Your assignment:
Whenever a line below mentions the word "Siccin", that line should be copied.

Source data:
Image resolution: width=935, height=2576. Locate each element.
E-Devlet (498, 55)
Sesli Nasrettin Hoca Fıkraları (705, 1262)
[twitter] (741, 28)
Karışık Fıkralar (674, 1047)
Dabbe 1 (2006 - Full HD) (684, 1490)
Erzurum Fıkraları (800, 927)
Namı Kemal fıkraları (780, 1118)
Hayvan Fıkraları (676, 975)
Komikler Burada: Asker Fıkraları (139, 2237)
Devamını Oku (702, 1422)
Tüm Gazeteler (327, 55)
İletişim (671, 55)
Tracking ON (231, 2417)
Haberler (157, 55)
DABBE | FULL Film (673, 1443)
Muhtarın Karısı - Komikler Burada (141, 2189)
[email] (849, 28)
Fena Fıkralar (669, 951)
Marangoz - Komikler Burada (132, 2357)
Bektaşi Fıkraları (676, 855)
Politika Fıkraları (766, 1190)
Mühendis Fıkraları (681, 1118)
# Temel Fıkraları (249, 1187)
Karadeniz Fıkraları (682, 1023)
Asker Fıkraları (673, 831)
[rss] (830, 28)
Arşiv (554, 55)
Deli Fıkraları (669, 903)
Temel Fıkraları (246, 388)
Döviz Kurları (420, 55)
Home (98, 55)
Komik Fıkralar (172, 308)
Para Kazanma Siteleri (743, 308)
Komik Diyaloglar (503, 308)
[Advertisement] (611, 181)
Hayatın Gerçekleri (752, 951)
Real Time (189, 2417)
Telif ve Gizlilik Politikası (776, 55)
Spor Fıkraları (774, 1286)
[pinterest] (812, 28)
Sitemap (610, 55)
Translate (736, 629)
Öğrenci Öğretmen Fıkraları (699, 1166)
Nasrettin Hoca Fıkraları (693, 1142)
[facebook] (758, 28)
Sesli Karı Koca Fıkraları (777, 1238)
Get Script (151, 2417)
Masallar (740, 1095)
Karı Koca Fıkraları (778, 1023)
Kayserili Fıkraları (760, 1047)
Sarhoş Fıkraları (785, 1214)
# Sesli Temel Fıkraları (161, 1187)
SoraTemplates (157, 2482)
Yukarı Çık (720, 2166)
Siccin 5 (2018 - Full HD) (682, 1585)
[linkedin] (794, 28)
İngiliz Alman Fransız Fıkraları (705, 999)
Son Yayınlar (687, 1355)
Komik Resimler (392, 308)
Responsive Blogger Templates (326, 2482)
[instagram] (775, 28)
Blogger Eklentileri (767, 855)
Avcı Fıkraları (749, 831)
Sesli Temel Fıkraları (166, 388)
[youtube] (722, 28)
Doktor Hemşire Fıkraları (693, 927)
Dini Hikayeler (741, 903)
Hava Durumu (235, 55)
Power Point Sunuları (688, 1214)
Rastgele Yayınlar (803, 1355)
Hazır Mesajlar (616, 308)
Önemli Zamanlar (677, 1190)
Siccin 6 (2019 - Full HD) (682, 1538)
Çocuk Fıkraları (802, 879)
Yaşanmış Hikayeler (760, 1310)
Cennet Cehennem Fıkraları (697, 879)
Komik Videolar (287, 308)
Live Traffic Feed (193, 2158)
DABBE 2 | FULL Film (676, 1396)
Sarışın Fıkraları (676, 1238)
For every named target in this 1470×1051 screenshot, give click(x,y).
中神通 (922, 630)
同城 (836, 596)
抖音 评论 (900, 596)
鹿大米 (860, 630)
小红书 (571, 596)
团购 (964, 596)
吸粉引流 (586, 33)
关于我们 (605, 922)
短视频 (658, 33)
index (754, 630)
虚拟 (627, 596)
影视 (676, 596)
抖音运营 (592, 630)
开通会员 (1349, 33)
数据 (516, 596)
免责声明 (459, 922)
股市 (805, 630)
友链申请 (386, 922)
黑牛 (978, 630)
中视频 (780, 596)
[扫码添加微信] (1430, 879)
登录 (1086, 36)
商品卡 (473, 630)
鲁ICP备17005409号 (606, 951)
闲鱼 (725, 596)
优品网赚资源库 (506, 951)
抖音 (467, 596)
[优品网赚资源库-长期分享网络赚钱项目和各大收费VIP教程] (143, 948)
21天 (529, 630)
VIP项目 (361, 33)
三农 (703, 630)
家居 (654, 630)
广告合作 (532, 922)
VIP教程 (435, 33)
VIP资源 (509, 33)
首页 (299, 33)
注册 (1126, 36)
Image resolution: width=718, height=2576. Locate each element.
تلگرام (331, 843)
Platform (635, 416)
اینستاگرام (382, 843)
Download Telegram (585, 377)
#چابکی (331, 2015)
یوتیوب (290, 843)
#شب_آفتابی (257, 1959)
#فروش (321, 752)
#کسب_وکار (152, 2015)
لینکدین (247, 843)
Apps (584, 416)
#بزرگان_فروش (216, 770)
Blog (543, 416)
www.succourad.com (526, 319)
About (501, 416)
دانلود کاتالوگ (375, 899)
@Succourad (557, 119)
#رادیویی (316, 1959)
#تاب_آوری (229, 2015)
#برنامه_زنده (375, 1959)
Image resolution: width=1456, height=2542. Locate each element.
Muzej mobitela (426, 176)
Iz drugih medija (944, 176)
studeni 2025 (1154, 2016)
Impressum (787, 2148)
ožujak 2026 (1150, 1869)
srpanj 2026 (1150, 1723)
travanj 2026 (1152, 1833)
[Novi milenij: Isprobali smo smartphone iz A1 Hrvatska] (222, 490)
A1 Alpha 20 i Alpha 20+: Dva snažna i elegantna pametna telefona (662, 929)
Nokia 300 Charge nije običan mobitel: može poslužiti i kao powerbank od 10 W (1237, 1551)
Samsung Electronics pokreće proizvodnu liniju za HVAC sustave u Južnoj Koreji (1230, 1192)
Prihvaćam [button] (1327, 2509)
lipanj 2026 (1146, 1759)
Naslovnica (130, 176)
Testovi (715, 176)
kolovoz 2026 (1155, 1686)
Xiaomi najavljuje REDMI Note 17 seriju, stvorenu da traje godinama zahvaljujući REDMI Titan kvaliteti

Solution to this exercise:
Siccin 5 (2018 - Full HD) (682, 1585)
Siccin 6 (2019 - Full HD) (682, 1538)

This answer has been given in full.